After the exploratory analysis it would also be good to conclude this with actual market research. Find a good sample of customers that fall within the most common mature range and simply survey them on their purchases. Create email campaigns, similar to “rate this item”, that simply ask, “Was this item for you or someone else?”. This would be an even more solid way to actually prove the theory.
The biggest thing H&M can do is recognize that they are not marketing to 50 years olds as a new target segment, for themselves. Marketing to a 50 year old purchasing for herself and one purchasing for an adult child is a very different objective. My recommendations for H&M are to lean into the idea that they are frequent shoppers looking for gifts.
We all know social media has completely changed how people interact and connect. So, why not integrate the shopping experience even more? We’re already seeing ads in our feeds based on our web browsing history. But, what if in H&M’s own website they allow customers to connect their accounts with friends and family? Or create a “sign in through Facebook” feature as many other companies have implemented. By doing this they can identify and establish connections with other accounts to share desired items, birthdays, anniversaries, graduations and other important dates.

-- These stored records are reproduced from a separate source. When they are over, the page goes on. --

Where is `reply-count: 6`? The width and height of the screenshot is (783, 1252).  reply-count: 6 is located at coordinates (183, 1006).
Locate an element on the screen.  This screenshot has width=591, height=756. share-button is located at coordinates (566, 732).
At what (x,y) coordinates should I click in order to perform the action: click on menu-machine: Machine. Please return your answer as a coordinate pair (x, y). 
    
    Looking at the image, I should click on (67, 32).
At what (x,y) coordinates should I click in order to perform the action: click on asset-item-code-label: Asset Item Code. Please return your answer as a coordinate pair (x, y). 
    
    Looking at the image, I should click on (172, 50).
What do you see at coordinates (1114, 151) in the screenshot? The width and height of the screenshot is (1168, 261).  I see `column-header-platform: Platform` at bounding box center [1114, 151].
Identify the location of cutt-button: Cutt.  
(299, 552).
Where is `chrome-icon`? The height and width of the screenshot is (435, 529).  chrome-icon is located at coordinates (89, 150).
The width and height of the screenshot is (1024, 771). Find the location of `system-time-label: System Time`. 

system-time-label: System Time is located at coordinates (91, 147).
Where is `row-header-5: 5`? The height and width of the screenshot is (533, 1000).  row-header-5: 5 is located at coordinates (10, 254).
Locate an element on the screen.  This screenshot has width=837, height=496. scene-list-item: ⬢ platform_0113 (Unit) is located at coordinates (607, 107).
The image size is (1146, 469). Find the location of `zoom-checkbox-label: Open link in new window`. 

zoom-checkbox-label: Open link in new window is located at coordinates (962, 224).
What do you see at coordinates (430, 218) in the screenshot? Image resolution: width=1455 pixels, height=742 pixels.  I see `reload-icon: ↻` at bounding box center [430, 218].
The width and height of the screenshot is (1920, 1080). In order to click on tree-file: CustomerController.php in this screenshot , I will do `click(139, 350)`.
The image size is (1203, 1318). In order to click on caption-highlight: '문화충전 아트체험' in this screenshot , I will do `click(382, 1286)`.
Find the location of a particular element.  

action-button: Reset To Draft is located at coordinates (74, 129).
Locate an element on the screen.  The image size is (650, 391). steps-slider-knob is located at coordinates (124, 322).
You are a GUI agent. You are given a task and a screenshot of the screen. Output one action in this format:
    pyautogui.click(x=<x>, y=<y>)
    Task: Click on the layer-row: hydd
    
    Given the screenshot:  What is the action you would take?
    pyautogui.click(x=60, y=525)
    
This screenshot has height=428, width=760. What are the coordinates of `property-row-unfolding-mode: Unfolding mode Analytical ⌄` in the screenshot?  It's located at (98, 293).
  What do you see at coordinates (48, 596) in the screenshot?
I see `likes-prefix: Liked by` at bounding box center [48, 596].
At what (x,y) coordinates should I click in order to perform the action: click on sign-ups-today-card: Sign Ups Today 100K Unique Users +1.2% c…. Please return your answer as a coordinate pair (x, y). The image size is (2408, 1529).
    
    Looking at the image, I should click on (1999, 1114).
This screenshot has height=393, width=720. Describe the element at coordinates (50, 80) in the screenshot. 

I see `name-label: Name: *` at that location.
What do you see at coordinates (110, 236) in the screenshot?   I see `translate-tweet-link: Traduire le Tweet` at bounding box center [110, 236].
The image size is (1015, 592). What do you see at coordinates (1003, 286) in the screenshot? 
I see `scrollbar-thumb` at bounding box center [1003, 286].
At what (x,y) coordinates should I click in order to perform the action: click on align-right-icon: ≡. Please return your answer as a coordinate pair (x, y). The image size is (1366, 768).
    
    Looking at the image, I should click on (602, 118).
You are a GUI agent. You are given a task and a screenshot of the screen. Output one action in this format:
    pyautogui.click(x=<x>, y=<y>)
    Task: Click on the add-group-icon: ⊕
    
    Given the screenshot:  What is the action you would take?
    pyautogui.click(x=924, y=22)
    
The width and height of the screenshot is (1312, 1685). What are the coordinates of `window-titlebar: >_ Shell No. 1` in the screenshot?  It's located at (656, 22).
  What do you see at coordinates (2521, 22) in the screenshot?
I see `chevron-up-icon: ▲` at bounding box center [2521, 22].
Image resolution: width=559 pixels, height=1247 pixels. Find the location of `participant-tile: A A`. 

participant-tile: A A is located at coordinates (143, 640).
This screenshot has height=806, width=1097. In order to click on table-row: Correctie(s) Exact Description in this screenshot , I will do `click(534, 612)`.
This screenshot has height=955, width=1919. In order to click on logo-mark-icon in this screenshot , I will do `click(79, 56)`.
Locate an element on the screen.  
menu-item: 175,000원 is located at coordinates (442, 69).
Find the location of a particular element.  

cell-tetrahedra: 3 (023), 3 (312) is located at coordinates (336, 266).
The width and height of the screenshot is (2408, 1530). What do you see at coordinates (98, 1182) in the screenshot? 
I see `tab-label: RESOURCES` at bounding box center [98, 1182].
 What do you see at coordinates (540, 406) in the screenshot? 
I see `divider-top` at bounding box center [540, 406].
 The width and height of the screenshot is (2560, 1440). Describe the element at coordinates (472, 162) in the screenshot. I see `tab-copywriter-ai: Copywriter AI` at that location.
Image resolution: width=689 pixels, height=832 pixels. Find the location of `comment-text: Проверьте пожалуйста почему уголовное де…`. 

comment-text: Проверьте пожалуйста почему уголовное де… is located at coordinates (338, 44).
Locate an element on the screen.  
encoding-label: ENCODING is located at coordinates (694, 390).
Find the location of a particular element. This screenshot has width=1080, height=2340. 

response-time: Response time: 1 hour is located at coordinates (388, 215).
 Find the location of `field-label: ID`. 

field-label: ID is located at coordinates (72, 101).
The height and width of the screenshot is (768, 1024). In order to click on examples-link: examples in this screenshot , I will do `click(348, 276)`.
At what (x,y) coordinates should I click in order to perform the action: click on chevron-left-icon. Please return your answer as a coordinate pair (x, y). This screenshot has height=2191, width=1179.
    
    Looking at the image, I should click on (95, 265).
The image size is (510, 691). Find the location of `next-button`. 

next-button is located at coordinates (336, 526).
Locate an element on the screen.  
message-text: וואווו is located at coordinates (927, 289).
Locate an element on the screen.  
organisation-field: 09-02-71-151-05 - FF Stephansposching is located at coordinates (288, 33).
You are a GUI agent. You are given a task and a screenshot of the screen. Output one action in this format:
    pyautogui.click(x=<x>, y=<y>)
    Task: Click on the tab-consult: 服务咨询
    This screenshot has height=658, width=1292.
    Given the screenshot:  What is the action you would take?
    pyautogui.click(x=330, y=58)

Once the customers have made these connections and have saved their important dates, H&M should increase the functionality of wishlists. Currently on H&M’s website customers can simply “heart” an item that goes into one big wishlist. They should allow users’ to create multiple lists and their connections. Not only would the other customers have access, but now the company knows what items their customers are looking at but also potential purchasers outside of the primary customer. The company could then send email notifications to connections as the customer’s birthday or special event gets closer, sending suggested gifts based on these lists or previous purchases.
Depending on the age of the primary customer, H&M could also target the more mature connections with ad campaigns promoting back-to-school sales, or holiday gifts. These suggestion could come from the wishlists, or if their wishlists are un-populated, suggested popular items.